Ein Forscherteam um Dr.-Ing. Miriam Schuster und Prof. Dr. Johannes Kuntsche vom Lehrstuhl Konstruktiver Ingenieurbau der Hochschule Darmstadt (h_da) hat sich dieser Herausforderung gestellt. Auf der Konferenz „CircuClarity One“, die 2024 auf der glasstec stattfand, haben sie Voruntersuchungen zu einem innovativen Verfahren vorgestellt, mit dem VSG ohne Glasbruch und ohne PVB-Kontamination sortenrein getrennt werden kann.

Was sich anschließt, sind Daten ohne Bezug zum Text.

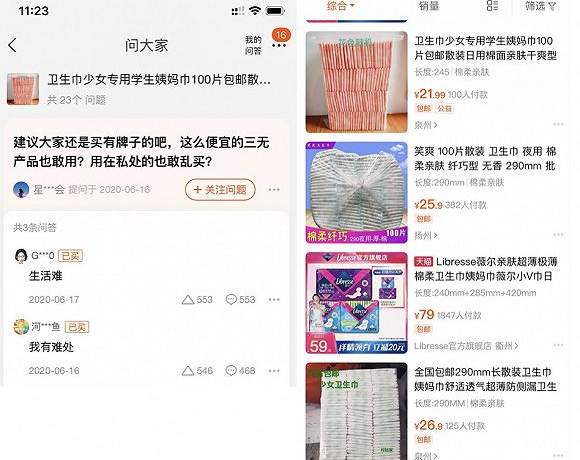Open the pink sanitary pad product thumbnail
This screenshot has width=580, height=460.
click(x=357, y=82)
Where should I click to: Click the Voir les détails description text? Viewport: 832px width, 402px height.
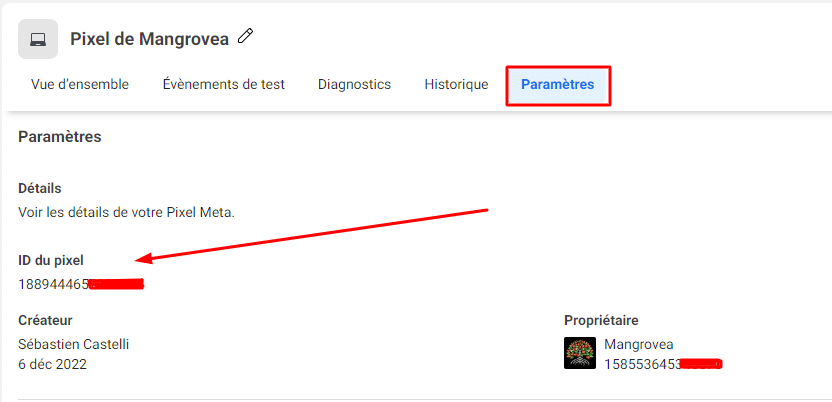point(126,213)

Ziel ist es, die Wiederverwendung (Re-Use) oder das Closed-Loop-Recycling der Glasplatten als auch das Recycling der PVB-Folie zu ermöglichen.

Ihr Trennverfahren basiert auf einem vierstufigen Prozess:

  1. Erwärmen: Die Glasproben werden auf ca. 170–220 °C erhitzt, bis sich der sogenannte „Daisy-Effekt“ (Bläschenbildung in der Folie) vollständig ausgebildet hat.
  2. Mechanisches Trennen: Die Verbunde werden in einer händisch geführten Vorrichtung scherbelastet und auseinandergezogen. Entscheidend: Es kommt zu einer kohäsiven Trennung der Zwischenschicht, ohne das Glas zu beschädigen.
  3. Wasserbehandlung: Eine Wärmebehandlung in Wasser führt zu einer verbesserten Abtrennung.
  4. Peeling: Abschließend wird die verbleibende Zwischenschicht mechanisch abgezogen.

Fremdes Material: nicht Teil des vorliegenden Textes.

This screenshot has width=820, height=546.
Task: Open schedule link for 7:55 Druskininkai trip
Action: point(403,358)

Untersucht wurden frisch hergestellte Proben verschiedener Aufbauarten, unterschiedlicher PVB-Haftungsgrade (hoch, mittel), unterschiedlichen Feuchtegehalts der Zwischenschicht (0,32–0,66 %), unterschiedlicher Laminationsverfahren – und natürlich gealterte Proben. Zudem wurden unterschiedliche Temperaturen für Schritt 1 untersucht. Das Ergebnis: Mit tieferer Temperatur steigt die Zeit, bis der Daisy-Effekt vollkommen ausgebildet ist. Die Haftung des PVB beeinflusst maßgeblich den Trennprozess beim Peeling in Schritt vier, jedoch nicht signifikant das mechanische Trennen im zweiten Schritt.

Die erfolgreiche Trennung von VSG ermöglicht das Closed-Loop-Recycling als Scherben in Floatglasanlagen und sogar die Wiederverwendung, beispielsweise als Glasplatten in Sekundäranwendungen. Für eine erfolgreiche, praxisnahe und industrielle Umsetzung sieht Schuster aber weitere Schritte erforderlich, wie eine vertiefte Analyse des Daisy-Effektes bei der Erwärmung von VSG, die industrielle Skalierung des Heizverfahrens oder das automatisierte Peeling, die Optimierung der Prozessparameter und eine Bewertung der Materialqualität nach Trennung. Ein entsprechender Forschungsvorschlag zur Weiterentwicklung wurde bereits eingereicht.

Die glasstec 2026 wird vom 20. bis 23. Oktober 2026 in Düsseldorf erneut die zentrale und impulsgebende Leitmesse für den Austausch über Zukunftsthemen der Glasbranche. Die Messe bringt mit der Sonderschau „glass technology live“ und der angeschlossenen „glasstec conference“ Forschung, Hersteller und Anwender zusammen, die die Zukunft mitgestalten wollen. Besucher können sich in diesem Rahmen auch auf eine Folgeveranstaltung zum Thema Zirkularität freuen: die „CircuClarity Two“.